Traditional cybersecurity strategies have always focused on protecting the fixed endpoints from cyber-threats. What many users fail to realize is that Mobile devices have also now hugely come under the endpoint list and securing them differs significantly in comparison to protecting desktops and laptops. Even though mobile devices face similar threats as desktop computers, the approach to protecting them is different. According to a survey 1 out of every 50 enterprise users are phished through their mobile device, with 87% of mobile phishing attacks occurring outside of email. Despite the fact that mobile operating systems are more resilient, cyber-attackers are increasingly targeting them, as iOS, Android, and Chrome OS devices contain a lot of sensitive and personal data. By the end of 2023, more than 50% of businesses will have replaced older antivirus products with EPP (Endpoint Protection Platform) and EDR solutions that facilitate prevention with detection and response. This is where Lookout’s Mobile Endpoint Security helps in addressing the ever-evolving mobile security requirements.
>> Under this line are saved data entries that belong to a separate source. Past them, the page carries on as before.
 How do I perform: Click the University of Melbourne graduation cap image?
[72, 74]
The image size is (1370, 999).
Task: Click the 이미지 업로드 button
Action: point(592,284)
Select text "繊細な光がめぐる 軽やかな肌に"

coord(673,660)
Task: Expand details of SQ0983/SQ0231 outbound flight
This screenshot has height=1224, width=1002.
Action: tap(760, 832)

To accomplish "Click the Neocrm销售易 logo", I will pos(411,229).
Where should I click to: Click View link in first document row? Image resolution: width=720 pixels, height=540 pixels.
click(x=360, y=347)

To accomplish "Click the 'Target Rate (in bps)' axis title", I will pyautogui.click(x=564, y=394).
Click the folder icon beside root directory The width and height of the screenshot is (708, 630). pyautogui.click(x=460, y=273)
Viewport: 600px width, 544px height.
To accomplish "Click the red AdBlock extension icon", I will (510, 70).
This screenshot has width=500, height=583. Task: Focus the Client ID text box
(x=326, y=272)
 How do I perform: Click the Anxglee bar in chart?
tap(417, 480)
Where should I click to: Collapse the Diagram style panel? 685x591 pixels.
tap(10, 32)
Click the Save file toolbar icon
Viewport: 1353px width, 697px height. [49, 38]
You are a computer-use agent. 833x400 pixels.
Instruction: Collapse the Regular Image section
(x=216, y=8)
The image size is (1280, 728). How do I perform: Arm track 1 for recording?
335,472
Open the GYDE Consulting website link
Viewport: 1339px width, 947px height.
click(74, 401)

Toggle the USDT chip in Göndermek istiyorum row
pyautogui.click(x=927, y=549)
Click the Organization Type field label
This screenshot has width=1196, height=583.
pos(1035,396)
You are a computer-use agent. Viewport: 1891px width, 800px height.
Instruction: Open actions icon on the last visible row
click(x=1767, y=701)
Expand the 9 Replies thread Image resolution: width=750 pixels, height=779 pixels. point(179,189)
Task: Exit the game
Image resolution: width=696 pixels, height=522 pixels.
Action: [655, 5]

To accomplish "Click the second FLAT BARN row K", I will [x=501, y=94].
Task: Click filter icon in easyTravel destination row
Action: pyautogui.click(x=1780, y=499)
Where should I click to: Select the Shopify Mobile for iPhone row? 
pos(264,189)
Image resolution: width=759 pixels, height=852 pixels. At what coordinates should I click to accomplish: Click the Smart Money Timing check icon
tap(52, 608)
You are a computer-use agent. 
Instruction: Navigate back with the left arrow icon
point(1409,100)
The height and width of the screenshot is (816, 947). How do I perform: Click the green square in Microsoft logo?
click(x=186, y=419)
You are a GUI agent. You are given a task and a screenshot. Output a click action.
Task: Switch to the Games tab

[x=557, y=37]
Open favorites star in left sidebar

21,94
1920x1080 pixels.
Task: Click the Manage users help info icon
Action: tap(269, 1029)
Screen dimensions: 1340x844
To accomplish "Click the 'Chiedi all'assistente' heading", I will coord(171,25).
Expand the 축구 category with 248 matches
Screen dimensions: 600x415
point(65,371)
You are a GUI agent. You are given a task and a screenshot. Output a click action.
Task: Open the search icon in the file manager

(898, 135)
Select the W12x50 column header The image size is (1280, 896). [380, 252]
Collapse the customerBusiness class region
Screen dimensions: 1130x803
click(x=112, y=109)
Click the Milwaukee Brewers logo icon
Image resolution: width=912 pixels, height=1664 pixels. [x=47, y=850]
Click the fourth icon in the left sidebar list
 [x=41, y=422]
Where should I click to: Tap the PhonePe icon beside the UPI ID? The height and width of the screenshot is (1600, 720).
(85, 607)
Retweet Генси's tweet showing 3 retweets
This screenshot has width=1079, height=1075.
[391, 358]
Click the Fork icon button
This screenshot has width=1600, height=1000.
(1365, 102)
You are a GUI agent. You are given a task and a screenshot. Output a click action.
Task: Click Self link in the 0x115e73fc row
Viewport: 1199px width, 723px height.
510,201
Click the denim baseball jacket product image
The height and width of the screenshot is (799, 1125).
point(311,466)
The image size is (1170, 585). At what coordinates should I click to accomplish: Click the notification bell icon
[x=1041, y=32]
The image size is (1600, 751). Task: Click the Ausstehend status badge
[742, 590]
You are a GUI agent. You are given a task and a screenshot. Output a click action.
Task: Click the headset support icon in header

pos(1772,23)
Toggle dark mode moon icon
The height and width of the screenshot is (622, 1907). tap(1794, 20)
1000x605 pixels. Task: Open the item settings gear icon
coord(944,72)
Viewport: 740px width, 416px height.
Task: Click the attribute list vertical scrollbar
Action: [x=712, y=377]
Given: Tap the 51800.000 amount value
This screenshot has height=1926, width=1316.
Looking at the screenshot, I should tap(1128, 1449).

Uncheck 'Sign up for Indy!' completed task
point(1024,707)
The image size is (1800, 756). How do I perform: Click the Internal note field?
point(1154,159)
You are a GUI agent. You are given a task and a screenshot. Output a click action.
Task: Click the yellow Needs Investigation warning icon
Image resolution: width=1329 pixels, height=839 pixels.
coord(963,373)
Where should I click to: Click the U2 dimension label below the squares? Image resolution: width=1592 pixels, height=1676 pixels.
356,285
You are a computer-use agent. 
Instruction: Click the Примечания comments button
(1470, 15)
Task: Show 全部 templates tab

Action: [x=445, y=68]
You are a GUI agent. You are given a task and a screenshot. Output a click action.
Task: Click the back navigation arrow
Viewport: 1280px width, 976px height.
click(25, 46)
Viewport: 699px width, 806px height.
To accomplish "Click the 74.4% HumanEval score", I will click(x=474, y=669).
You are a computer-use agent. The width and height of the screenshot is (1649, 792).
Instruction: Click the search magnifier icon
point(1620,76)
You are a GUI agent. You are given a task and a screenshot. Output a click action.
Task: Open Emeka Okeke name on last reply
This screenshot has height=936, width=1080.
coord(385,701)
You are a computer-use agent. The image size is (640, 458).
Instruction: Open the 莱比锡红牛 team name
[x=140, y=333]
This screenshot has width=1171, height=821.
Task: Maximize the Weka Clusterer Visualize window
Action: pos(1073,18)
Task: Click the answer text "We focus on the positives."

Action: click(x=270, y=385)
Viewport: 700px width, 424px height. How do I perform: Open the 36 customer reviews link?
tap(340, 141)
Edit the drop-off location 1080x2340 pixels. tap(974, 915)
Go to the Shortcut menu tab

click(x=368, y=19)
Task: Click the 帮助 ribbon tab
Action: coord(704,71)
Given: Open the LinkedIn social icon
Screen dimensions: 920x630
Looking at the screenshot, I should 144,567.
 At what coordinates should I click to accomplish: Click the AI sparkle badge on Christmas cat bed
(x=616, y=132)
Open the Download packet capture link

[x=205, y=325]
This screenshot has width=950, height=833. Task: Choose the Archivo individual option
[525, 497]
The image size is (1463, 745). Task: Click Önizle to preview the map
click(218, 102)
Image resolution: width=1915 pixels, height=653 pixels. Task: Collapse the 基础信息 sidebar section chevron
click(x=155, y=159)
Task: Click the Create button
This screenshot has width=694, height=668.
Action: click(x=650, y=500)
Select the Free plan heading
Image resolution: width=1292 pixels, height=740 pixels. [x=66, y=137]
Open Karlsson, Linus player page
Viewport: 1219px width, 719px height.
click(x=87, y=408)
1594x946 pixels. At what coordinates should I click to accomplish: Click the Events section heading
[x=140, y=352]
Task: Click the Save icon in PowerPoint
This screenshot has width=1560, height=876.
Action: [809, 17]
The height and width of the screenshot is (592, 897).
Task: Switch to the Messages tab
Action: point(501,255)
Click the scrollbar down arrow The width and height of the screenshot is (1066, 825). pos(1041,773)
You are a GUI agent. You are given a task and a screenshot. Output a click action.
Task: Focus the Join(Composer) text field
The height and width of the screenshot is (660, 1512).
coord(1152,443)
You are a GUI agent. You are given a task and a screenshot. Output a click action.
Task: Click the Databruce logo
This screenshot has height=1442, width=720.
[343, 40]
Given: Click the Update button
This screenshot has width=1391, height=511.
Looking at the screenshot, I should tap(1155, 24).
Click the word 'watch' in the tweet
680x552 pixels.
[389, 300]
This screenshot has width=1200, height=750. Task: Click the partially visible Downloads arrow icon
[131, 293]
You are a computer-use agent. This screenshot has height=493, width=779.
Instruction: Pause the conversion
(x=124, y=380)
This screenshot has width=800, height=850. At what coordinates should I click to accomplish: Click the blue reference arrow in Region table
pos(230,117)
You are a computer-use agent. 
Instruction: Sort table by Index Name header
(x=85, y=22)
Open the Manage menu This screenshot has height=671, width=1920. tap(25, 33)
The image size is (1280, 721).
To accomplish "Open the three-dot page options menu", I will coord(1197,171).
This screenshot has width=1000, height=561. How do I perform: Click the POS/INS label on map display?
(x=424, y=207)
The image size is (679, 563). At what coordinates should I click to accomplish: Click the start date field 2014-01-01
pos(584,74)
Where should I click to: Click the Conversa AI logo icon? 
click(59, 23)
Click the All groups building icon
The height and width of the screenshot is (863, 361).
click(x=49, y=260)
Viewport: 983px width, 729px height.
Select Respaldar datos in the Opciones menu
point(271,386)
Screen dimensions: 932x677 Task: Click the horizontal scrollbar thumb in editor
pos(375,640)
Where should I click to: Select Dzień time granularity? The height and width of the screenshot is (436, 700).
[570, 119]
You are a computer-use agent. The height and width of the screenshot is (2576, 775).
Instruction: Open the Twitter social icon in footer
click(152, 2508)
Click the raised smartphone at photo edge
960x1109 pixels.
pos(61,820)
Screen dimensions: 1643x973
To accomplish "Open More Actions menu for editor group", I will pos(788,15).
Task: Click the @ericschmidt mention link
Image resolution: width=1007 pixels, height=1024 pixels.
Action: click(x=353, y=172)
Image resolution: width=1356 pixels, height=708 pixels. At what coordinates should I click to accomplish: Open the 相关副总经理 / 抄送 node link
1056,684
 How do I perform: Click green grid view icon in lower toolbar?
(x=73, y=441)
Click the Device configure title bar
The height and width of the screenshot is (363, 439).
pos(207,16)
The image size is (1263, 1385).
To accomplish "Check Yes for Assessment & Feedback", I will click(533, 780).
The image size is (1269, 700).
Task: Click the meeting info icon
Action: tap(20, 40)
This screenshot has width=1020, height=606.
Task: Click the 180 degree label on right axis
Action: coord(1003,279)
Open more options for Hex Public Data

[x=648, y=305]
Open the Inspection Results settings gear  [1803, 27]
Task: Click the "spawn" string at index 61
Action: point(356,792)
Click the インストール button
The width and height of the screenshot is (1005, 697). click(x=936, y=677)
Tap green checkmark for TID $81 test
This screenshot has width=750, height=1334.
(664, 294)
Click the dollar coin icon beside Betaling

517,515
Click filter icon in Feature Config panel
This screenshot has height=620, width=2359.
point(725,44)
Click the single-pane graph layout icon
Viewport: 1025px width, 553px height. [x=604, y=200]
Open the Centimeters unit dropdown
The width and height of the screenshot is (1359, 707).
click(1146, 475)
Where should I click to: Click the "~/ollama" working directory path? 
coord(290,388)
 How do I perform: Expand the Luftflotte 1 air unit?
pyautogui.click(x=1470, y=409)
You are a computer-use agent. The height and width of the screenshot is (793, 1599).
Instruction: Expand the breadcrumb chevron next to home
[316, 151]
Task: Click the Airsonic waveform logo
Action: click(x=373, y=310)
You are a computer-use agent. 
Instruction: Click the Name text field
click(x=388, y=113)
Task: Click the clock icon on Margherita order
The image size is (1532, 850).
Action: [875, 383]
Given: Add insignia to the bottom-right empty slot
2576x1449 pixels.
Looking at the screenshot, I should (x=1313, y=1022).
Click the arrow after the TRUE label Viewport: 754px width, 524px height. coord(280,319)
“The freedom of accessibility provided by mobile devices comes with risks. It is difficult to trust any device as we continue to work outside the reach of legacy perimeter security. Mobile users require access from wherever they are while also ensuring that their sensitive data is protected. Lookout, an integrated endpoint-to-cloud security company, also offers mobile endpoint security. Lookout Mobile Endpoint Security (MES) is designed to meet the mobile security needs of hundreds of thousands of endpoints. The mobile security market is all about partnerships, integrations, and ecosystems,” said DR Goyal, Vice President – Technology at RAH Infotech.
A common attack vector uses mobile malware which may include spyware, banking trojans, and rootkits. Malware can be delivered through any of the cellular, Wi-Fi and Bluetooth connections being used by mobile devices. As employees are increasingly using unmanaged personal smartphones and tablets for work, Mobile Device Management (MDM) cannot provide complete coverage. Traditional vulnerability management cannot fill this gap as it relies on devices attaching to the office or network in public places rather than home Wi-Fi or cellular networks. Mobile Endpoint Security through its cybersecurity capability blocks users from downloading or accessing unauthorized or insecure apps. It uses encryption to prevent data loss and enables organizations to quickly detect malware and other security threats. Lookout’s Mobile Endpoint Security is supported by a Security Graph feature that is powered by AI that protects enterprises from known and unknown threats. When a threat is detected it provides a step-by-step instruction to investigate the problem in order to fix it. With a mobile endpoint security system like Lookout, organizations can also benefit from tools like detection and response and endpoint monitoring, which can identify and block more advanced security threats.
“In India, we’ve seen that organizations typically have strong security solutions on their desktops, servers, and laptops but lack equal protection for mobile devices. Some organizations have invested in mobile device management (MDM) for authentication and administration of devices. However, these solutions don’t provide protection against the most threatening issues like mobile phishing attacks, network-based attacks, and malware,” said Surojit Dasgupta , Country Manager , India and SAARC for Lookout. “Today, almost 85% of mobile phishing attacks reach the victim outside of email. Attackers use social media, SMS, third-party messaging apps, gaming and even dating apps to phish their victims. Securing iOS, Android, and ChromeOS devices is imperative to protect enterprise data as employees use these devices for both personal and work reasons, which exposes the data to additional risk. Protecting these devices from phishing attacks and malicious apps will mitigate the risk of attackers gaining unauthorized access to your most valuable data.”
To be effective at stopping data breaches, security teams need comprehensive data for mobile devices similar to what they have for servers, desktops and laptops. Mobile has become a major endpoint being used by employees from executive to C-Suite, but the focus from an endpoint security perspective has largely remained on desktops and laptops. It’s critical for employees to stay vigilant, use best security practices, and not underestimate the value and sensitivity of the data being shared across mobile devices.